聖マールカンデーヤは言った。「そののち、地の主よ、至上に麗しいティールタ(聖地)へ赴くべきである。そこは一切の罪を滅する功徳の地で、『ダシャカンニャー(十乙女)』として名高い。マハーデーヴァが建立した聖所であり、正しき願いのすべての果を授ける。」

Verse 2

तत्र तीर्थे महादेवो दशकन्या गुणान्विताः । ब्रह्मणो वरयामास ह्युद्वाहेन युयोज ह

そのティールタにおいて、マハーデーヴァは徳を具えた十人の乙女たちに婚姻を求め、まことに婚礼の儀によって彼女らをブラフマーと結び合わせた。

Verse 3

तदाप्रभृति तत्तीर्थं दशकन्येति विश्रुतम् । सर्वपापहरं पुण्यमक्षयं कीर्तितं फलम्

その時より、このティールタは「ダシャカンニャー」として世に知られた。

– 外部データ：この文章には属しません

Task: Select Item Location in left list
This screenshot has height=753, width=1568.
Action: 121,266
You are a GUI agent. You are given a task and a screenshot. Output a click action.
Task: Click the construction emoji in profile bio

聖なる地として讃えられ、一切の罪を除き、朽ちぬ霊的果報を授けるという。

Verse 4

तत्र तीर्थे तु यः कन्यां ददाति समलंकृताम् । प्राप्नोति पुरुषो दत्त्वा यथाशक्त्या स्वलंकृताम्

そのティールタにおいて、相応に飾り整えた乙女を布施(ダーナ)として捧げる者は、力に応じて正しい装身具を添えて施すなら、約束された功徳の報いを得る。

Verse 5

तेन दानोत्थपुण्येन पूतात्मानो नराधिप । वसन्ति रोमसंख्यानि वर्षाणि शिवसन्निधौ

王よ、その施しから生じる功徳によって彼らの魂は清められ、身の毛の数にも等しいほど数え切れぬ年月、シヴァの御前に住する。

Verse 6

ततः कालेन महता त्विह लोके नरेश्वर । मानुष्यं प्राप्य दुष्प्राप्यं धनकोटीपतिर्भवेत्

やがて長い時を経て、人々の主よ、この世に戻り、得がたい人身を得るならば、無数のクロールに及ぶ財の主となる。

Verse 7

तत्र तीर्थे तु यो भक्त्या स्नात्वा विप्राय काञ्चनम् । सम्प्रयच्छति शान्ताय सोऽत्यन्तं सुखमश्नुते

そのティールタにおいて、信心をもって沐浴し、静謐なるバラモンに黄金を施す者は、究極の安楽を得る。

Verse 8

वाचिकं मानसं वापि कर्मजं यत्पुरा कृतम् । तत्सर्वं विलयं याति स्वर्णदानेन भारत

バーラタよ、かつて言葉によって、心によって、あるいは行いによって犯したいかなる罪も、黄金の布施によってことごとく消え去る。

Verse 9

नरो दत्त्वा सुवर्णं चापि वालाग्रमात्रकम् । तत्र तीर्थे दिवं याति मृतो नास्त्यत्र संशयः

たとえそのティールタで、髪の先ほどの黄金を施すだけでも、人は死後に天界へ赴く—ここに疑いはない。

Verse 10

तत्र विद्याधरैः सिद्धैर्विमानवरमास्थितः । पूज्यमानो वसेत्तावद्यावदाभूतसम्प्लवम्

そこでは、最上の天のヴィマーナに座し、ヴィディヤーダラとシッダたちに敬われつつ、衆生の宇宙的壊滅(プララヤ)に至るまで住まう。

Verse 206

अध्यायः

ここで聖なる章が終わる。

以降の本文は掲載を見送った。